Today’s Gospel makes no practical sense. There, beside the Sea of Galilee, you had Simon and his brother Andrew doing what fisherman do, that is, fish. Fishing was their livelihood. It’s how they fed their families, not only from the fish themselves but from selling the surplus in the local market. Folks in the market would know Simon and Andrew to be brothers in business together. They were hard workers. They were fair with their pricing, and persons respected them. Another generation of family fishers was James and John. Their father, Zebedee, and perhaps his father before him made their living from fishing. They’re discovered in their boat alongside their father and hired men, all mending their nets. Were Zebedee and his sons wealthier than Simon and Andrew because of the mentioning of their boat and nets, or did Simon and Andrew discard boats, preferring the shallow shoreline to the deep waters? Regardless, they all were fishermen, and fishing is what they did. Fishing was a part of their vocational identity. It is unconscionable that they would be anything more than this, and yet, life happens when we least expect it – Like waking from a deep sleep our eyes open. We look back on our old, slumbering selves and forward to a bright reality wondering how we ever fell asleep in the first place. How could we be sleeping for so long? The question disappears like a breath as we turn and face a new dawn, eyes wide open towards hope. Hope springs eternal as eternity speaks a word. Surprisingly, it’s not a word of inspiration. It’s not some credulous maxim to believe in yourself. It’s not a song to say you are beautiful in every single way. Saying such things just keeps us comfortably asleep. No, the spoken word creates new life, awakens the dreamer, and shocks the practical. The word is “Repent.” “Repent” is the first action verb of the first line of Jesus’ preaching ministry. It’s not practical but personal. It’s not respectable but relational. It doesn’t alienate but aligns. It’s not easy, it’s hard. St. Jerome once wrote, “The sweetness of the apple makes up for the bitterness of the root. The hope of gain makes pleasant the perils of the sea. The expectation of health mitigates the nauseousness of medicine. One who desires the kernel breaks the nut. So one who desires the joy of a holy conscience swallows down the bitterness of penance.”
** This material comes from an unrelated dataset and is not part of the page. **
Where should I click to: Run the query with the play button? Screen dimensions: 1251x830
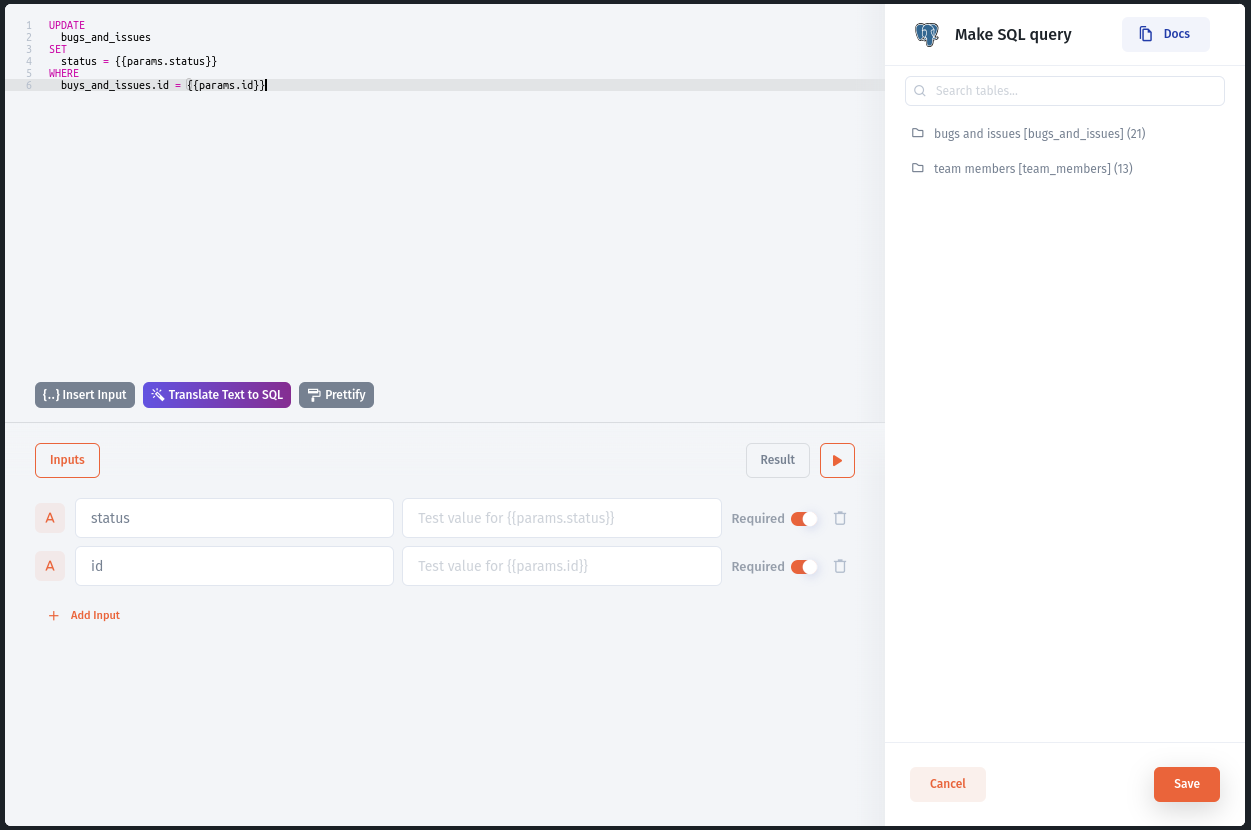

“Repent” was the first action verb of the first sentence of Jesus’ ministry. “Follow,” was the first word of the second sentence in Jesus’ ministry. For Simon and Andrew, repentance was imagined as nets dropping out of the fishermen’s hands. We may also note that they did not release the nets reluctantly, but “immediately” is how the scripture described it for us. Notice too that their nets were empty. Does this represent a lost cause, a hunger that needs filling, a forgotten longing? “For God alone, my soul in silence waits,” the Psalmist reminds us today. “Truly, my hope is in him,” it continues. Was it this Jesus for whom the soul had been waiting? Was he hope and the spring eternal enfleshed? Knowing and yet somehow unknowing the answer, they left their nets and followed him down the shoreline to find men who were just like them – men they knew needed the one whom they were now faithfully following. Like Simon and Andrew before them, now it’s James and John’s turn to leave their livelihood to discover Life. Leave their earthly father to follow their spiritual one. Leave their empty nets in need of repair. Little did these fishermen know that God had captured them in his net only to be rereleased – not into the uncertainties of the sea but into the mysteries of love.
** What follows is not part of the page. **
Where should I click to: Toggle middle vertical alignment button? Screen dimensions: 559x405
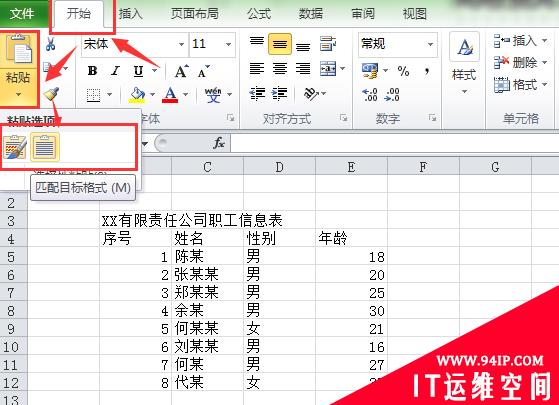[280, 44]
If this story is not a story for our lives right now, then I don’t know what it is? This past year’s collective tragedies have made us all reconsider our vocations, values, and beliefs. Like the first disciples, we have discovered empty nets collecting nothing but air. Many of our institutions are like torn nets we never realized needed repairing. Closets have opened, revealing skeletons. Mirrors tilted toward ourselves, and we didn’t like what we saw. Nature abhors a vacuum, so political and cultural ideologies crept in undercover, promising certainty. Certainty morphed into cult, cult into mob, mob into physical and psychological violence, disdain, cancellation, and corruption. These nets, although profitable, are still spiritually empty.
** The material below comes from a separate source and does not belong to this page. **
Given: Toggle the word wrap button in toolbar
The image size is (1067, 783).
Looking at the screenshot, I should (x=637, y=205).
I would argue the nets cannot be mended but must be dropped altogether. “Repent,” and “Follow,” the One who calls us each by name. Come to him if you’re weak and heavy burdened. He will give you rest. He will lighten the load. His name is Jesus. We know this, but at the time, Simon and Andrew did not. He’s the savior of the world. We profess this, but James and John could not have known. He’s your savior, my savior, their savior, the world’s savior coming into the world to untangle the net of sin and mend the net of death that separates. Right now, today, and this week pray to God for the grace to “answer readily the call of our Savior Jesus Christ, and to proclaim to all people the Good News of his salvation.”